L’Etat va lancer l’examen de la demande de déclaration d’utilité publique (DUP) pour le projet controversé de ligne aérienne à très haute tension entre le Gard et les Bouches-du-Rhône, réaffirmant mercredi que l’électrification de la zone de Fos était une « condition essentielle de son avenir industriel ».
« L’Etat engagera, dans les prochaines semaines, l’instruction du dossier de demande de déclaration d’utilité publique que RTE a déposé le 3 avril dernier », a indiqué dans un communiqué le ministère chargé de l’Energie.
Après de vives protestations d’ONG, d’acteurs publics ou privés et d’élus locaux comme de parlementaires contre ce projet, dont le tracé traverse notamment une partie de la réserve naturelle du parc de Camargue, le ministère a assuré que cette phase servirait à étudier « les incidences environnementales, paysagères, agricoles et territoriales » de la ligne.

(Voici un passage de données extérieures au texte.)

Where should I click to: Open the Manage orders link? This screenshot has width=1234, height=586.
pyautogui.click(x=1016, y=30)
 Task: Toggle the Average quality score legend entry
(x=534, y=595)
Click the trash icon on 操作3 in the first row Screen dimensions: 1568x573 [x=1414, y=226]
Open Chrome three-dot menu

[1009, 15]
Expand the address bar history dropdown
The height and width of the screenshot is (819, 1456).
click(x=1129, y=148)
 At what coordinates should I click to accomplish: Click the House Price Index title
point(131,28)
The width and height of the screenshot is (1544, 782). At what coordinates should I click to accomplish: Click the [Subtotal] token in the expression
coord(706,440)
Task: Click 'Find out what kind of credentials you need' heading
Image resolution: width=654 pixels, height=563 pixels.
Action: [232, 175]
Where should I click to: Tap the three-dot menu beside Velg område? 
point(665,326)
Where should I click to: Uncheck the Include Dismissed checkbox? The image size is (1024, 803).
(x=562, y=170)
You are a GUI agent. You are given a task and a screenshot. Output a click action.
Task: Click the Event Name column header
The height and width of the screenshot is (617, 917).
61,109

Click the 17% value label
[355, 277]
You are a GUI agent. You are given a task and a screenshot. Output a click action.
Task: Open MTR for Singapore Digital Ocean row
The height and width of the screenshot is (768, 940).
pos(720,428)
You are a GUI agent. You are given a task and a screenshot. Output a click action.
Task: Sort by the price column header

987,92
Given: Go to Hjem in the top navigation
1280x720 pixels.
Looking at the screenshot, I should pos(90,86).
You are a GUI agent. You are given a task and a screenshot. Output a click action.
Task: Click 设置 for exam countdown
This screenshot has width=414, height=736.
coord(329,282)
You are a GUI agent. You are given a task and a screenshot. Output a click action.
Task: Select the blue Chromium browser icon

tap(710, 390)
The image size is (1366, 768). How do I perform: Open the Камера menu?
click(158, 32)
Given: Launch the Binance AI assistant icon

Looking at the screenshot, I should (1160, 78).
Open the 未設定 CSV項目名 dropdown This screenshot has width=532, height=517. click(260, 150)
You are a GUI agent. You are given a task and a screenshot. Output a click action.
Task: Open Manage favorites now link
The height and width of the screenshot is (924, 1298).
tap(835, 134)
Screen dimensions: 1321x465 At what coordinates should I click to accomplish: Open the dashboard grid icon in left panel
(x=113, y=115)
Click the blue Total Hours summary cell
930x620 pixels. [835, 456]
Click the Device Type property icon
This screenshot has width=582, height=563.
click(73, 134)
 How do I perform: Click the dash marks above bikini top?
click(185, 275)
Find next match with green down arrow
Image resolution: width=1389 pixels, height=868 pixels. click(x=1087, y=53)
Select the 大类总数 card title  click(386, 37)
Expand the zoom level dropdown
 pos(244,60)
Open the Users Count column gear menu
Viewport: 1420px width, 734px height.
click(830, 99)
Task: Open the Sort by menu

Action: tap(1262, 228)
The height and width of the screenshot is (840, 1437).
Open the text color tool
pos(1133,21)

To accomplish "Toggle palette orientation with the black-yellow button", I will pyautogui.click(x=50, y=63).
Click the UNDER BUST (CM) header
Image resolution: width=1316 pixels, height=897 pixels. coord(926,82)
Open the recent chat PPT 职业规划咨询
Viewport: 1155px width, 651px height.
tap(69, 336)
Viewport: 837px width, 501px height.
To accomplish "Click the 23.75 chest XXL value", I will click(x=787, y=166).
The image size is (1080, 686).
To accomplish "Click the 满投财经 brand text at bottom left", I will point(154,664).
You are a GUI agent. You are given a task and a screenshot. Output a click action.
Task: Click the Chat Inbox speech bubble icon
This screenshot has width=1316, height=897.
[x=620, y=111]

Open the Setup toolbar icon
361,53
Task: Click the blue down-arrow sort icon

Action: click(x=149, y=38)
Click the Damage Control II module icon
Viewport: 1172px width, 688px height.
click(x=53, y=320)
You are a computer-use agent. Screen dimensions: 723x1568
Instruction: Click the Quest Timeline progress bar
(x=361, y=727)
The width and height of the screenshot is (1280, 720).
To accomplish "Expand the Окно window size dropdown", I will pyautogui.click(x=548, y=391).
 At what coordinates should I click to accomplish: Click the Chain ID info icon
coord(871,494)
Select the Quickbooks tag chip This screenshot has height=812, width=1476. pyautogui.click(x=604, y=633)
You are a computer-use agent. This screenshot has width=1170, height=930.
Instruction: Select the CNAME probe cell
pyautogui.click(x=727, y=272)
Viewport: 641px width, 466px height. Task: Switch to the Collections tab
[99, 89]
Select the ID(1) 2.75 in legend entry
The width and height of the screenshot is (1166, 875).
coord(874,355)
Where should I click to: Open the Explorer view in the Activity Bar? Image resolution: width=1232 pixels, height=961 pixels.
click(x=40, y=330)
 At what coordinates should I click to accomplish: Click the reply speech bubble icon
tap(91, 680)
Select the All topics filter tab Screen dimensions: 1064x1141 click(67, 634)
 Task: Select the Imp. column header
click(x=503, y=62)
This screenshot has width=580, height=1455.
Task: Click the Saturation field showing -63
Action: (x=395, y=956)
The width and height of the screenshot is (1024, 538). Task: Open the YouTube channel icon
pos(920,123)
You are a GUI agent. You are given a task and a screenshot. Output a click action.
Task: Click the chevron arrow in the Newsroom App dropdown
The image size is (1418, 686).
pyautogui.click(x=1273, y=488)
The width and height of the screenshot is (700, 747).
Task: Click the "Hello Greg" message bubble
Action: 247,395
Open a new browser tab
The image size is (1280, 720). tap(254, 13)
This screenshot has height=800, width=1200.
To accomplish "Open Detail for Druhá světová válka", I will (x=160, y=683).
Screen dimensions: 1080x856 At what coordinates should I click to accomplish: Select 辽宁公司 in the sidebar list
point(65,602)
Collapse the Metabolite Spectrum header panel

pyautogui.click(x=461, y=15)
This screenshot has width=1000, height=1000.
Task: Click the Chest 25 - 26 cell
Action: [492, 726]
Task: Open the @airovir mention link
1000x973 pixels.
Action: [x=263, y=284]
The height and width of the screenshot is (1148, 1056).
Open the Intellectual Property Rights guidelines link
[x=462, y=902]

Il ajoute que la déclaration d’utilité publique, qui marquerait le feu vert officiel de l’Etat, est « envisagée à ce stade au troisième trimestre 2026 ».
En pleine crise au Moyen-Orient qui a provoqué une flambée des prix de l’énergie, « la situation géopolitique souligne plus que jamais la nécessité d’accélérer l’électrification de nos usages pour mettre fin, à terme, aux dépendances de notre pays aux énergies fossiles importées », souligne le communiqué.
« Nous sommes très déçus mais nous nous y attentions car la RTE n’a pas changé son projet d’un millimètre depuis le début de la concertation en 2023 », a réagi auprès de l’AFP Jean-Laurent Lucchesi, porte-parole du collectif Stop THT 13/30, qui défend une solution alternative.
Les opposants à la ligne THT ont proposé un contre-projet d’enfouissement total ou partiel, mais beaucoup plus coûteux et long à mettre en oeuvre.
La ligne THT est, selon ses promoteurs, une infrastructure essentielle à la sécurisation de l’approvisionnement électrique de la région, ainsi qu’à la décarbonation et la réindustrialisation de la zone de Fos-Berre, une des plus polluantes et émettrices de gaz à effet de serre du pays.
Selon les industriels et l’Etat, les investissements projetés dans cette ZIP pourraient atteindre de 16,9 à 19,9 milliards d’euros (à 72% privés et 28% publics) d’ici à 2030. Avec à clé, la création potentielle de 10.000 à 12.000 emplois directs.